Three Dates Equals Sex
It is not a rule, but it is an unspoken standard. If a couple doesn't start having sex by the end of the third date it usually means that they are not compatible and the relationship will soon end during the "Lets Just Be Friends Speech".
Rushing to sex on the first date can sometimes become an One Night Stand (or a lasting relationship, both are possible).
Having sex on the 2nd date is still considered too fast.
The Third Date is the socially accepted point where it is not only okay to have sex but encouraged because if a couple do not then there is something wrong.
Not all people follow the social standard of Three Dates Equals Sex. Typically non-practitioners are more religious, such as Muslim or Christian women will want a longer time period before having sex. Some super traditional women will even insist on having sex on their wedding night, but that tradition is considered very old world and impractical since many divorces are caused by a faulty sex life. It is the accepted practice that couples get to know each other sexually to make certain they are sexually compatible before getting in a long term relationship.
If a couple is waiting until the 4th date or later there can also be a lot more stress on the sex being "really good" because if it is not then the relationship may end really abruptly due to sexual incompatibility. In contrast on the 3rd date the standards are a bit lower and people aren't so stressed out if they were not perfect together on the first time.
Note - Some women don't achieve orgasm the first time they have sex with a new man. They are used to do this and it is largely the result of nervousness / inability to relax and has nothing to do with his sexual prowess. Some people will also claim that this is normal for all women and that most women fake their orgasms the first time, however less than half of women report faking their orgasms ever so such a claim cannot be true.
The same goes for women. If a woman doesn't perform well in bed that first time - and stress on this will be increased dramatically if there has been a large delay - then she may find herself dumped in a hurry if the man feels she wasted his time and didn't live up to expectations. Whether the woman knows she is being judged is important. This is apparently a contributing factor for why some women fake their orgasms the first time because they know they are being judged.
Some women, due to relationship inexperience, may not know that they are being judged on sexual performance or may not even know about the Three Dates Equals Sex standard.
Same goes for men. Although the prevalence of men who lack experience with relationships / sex is more limited to very ugly / obese men. Unattractive women in contrast have less problems having sexual partners because they can always attract a man with low self esteem. Thus most "40 year old virgins" are men.
Knowing that Three Dates Equals Sex is the standard can be quite important. A lot of people have different expectations for when to have sex. Eg. Some men prefer to have sex by the 2nd date and if they don't they don't bother with a 3rd. And likewise some women prefer to wait until the 4th date.

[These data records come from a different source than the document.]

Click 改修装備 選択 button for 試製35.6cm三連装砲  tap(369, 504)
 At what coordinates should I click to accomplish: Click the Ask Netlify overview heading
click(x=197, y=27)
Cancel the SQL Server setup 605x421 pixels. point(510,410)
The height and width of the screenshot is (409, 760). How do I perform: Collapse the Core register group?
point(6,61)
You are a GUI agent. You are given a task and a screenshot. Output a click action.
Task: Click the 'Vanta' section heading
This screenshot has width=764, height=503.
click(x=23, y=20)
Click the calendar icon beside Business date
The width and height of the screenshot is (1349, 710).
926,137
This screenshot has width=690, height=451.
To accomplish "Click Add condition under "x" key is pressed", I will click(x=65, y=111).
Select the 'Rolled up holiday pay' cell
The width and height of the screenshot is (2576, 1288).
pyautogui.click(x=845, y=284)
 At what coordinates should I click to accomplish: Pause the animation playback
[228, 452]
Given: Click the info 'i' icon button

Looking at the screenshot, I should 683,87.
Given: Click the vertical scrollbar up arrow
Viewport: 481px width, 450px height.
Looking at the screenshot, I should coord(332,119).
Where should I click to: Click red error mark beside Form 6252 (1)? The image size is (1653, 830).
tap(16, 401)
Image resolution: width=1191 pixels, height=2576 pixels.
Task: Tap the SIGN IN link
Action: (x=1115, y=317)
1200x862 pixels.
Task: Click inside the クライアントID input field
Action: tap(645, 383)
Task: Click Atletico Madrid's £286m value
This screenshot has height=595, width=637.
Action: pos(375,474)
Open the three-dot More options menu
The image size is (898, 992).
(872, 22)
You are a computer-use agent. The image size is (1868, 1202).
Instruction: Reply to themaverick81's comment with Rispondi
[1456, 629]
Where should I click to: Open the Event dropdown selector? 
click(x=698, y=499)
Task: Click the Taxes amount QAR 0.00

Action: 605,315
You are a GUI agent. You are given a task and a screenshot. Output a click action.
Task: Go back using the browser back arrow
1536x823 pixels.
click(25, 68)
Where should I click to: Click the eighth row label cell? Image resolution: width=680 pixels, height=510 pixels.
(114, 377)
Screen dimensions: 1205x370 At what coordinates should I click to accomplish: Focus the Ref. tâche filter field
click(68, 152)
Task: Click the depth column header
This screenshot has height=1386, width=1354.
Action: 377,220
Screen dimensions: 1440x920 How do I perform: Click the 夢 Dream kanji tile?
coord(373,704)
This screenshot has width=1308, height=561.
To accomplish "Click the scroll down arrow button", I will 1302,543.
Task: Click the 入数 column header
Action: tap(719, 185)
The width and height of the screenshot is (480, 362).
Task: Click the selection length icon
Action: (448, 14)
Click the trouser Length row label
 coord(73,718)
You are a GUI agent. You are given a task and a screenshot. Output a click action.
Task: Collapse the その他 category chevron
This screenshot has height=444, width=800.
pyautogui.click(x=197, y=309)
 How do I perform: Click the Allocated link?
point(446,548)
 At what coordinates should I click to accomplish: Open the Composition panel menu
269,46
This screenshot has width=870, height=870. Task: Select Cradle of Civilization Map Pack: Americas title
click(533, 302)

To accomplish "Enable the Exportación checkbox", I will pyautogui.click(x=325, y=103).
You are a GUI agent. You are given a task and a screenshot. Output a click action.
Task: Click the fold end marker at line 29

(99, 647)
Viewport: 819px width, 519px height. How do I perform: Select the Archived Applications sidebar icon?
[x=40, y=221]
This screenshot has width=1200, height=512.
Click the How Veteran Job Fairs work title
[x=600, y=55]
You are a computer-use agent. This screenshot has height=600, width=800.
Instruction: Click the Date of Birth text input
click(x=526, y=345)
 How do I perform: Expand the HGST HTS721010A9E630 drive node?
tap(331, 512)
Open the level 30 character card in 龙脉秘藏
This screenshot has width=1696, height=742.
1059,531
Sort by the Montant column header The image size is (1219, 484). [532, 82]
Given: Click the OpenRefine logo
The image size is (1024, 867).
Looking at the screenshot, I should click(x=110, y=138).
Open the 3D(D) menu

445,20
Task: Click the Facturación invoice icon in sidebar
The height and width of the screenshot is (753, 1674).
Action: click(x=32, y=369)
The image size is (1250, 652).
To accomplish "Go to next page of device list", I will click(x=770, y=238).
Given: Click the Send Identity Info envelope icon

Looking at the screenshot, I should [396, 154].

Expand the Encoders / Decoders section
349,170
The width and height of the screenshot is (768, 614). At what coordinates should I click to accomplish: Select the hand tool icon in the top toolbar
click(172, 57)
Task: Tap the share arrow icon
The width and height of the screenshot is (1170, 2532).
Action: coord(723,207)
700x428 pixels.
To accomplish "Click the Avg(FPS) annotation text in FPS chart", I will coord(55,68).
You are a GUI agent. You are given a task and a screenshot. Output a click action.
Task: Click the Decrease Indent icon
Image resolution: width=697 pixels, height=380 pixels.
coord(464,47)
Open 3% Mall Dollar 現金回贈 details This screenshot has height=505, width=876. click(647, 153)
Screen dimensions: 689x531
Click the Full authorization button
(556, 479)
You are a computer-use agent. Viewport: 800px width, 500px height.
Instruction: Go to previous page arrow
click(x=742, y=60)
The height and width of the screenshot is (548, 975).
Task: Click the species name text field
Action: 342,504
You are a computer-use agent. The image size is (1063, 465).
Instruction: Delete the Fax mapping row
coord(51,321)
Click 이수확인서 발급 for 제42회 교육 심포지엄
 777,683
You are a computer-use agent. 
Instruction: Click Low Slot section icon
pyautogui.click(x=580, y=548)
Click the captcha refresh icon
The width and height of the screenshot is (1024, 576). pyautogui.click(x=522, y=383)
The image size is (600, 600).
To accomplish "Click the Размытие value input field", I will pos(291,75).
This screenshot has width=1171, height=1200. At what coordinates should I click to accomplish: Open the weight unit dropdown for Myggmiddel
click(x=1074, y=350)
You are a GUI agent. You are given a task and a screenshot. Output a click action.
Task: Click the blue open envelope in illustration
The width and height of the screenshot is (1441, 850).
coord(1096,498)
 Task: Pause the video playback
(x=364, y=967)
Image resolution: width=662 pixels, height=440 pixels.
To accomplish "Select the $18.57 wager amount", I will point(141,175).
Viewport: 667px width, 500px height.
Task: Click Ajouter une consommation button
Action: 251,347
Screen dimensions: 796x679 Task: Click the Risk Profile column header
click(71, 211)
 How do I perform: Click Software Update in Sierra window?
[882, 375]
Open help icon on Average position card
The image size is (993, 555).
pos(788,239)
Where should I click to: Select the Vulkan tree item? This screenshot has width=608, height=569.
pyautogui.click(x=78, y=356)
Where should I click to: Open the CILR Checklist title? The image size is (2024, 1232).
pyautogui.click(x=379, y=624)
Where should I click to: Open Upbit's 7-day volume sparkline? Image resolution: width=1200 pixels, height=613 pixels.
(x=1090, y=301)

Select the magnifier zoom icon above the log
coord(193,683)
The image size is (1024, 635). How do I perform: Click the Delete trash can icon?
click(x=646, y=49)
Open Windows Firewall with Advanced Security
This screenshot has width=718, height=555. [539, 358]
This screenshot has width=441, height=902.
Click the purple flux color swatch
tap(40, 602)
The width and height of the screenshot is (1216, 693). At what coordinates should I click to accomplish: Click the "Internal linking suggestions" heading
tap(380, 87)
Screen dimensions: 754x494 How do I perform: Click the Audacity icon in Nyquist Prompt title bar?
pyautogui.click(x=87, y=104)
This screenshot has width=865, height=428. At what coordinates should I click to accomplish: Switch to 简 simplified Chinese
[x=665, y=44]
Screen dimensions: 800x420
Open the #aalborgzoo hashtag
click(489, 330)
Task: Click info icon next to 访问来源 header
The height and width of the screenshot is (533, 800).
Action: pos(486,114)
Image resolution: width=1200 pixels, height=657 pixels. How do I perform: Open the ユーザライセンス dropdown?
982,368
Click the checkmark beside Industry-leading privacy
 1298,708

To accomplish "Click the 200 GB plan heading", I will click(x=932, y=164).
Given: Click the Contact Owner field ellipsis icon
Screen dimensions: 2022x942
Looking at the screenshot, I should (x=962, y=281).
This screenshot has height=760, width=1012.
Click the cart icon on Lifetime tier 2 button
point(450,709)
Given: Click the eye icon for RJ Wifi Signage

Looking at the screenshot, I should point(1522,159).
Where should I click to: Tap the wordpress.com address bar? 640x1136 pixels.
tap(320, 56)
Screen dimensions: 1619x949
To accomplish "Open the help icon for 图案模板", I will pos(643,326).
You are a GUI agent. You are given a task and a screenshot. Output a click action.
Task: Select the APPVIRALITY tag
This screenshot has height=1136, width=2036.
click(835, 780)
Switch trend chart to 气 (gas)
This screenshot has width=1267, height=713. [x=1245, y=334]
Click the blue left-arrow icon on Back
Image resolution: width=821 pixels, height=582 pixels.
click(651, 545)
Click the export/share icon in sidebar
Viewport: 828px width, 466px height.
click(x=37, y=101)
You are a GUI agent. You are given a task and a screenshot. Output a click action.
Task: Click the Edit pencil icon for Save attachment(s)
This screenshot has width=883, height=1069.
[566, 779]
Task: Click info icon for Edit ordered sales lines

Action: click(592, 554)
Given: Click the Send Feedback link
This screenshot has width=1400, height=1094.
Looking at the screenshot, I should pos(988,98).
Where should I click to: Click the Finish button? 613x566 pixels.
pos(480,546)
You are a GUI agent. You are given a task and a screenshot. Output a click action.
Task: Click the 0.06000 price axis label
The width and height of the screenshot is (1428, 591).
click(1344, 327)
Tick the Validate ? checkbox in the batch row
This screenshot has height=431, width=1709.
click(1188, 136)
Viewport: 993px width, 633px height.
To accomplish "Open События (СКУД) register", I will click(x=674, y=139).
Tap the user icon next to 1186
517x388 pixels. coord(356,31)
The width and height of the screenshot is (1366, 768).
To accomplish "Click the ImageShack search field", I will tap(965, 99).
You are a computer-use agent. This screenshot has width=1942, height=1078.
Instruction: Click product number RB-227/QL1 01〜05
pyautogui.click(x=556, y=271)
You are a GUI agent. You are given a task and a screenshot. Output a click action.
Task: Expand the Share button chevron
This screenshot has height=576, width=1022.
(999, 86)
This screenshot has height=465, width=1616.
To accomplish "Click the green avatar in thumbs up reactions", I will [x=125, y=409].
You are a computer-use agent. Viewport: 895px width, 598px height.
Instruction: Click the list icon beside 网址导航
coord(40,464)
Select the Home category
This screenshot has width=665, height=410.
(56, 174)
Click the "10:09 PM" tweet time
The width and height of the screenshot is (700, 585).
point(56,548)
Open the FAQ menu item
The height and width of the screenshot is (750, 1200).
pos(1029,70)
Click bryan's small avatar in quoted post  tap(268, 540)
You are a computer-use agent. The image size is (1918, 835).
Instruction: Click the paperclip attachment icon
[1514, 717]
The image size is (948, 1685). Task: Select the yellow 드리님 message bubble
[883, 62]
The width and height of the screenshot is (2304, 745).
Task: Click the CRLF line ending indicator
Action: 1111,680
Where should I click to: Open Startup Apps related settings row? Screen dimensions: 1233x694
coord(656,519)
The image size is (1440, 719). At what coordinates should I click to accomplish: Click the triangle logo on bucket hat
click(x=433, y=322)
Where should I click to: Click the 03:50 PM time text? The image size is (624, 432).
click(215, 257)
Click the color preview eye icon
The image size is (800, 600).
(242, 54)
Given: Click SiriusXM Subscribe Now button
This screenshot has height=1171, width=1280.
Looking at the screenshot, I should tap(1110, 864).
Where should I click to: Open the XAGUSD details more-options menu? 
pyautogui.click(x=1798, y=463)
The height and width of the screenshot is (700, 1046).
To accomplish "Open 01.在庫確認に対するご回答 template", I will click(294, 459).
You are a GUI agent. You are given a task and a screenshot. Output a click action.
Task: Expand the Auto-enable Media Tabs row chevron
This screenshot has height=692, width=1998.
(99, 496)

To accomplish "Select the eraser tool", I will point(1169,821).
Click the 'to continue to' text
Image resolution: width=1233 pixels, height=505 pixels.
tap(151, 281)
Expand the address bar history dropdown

Which means that if someone breaks up with you before the 3rd date that they may have found you so unappealing that they didn't want to have sex with you. At the same time, not breaking up with them but still going on a 4th or 5th date, without having sex, would be a classic example of "Leading Them On".
Note: Most people these days "Go Dutch" when it comes to dating, meaning they split the costs. If they aren't splitting the cost, eg. the man pays for everything, then women will then feel pressured to have sex with the man. It is a weird paradox in which women who are conservative are essentially prostitutes.
Aim to have sex by the end of the 3rd or make the 4th date at one of your homes, where its implied that its time for some physical intimacy. If you go too fast or too slow in your relationships you will eventually realize it is like Goldilocks and the Three Bears. The third date is the right timing.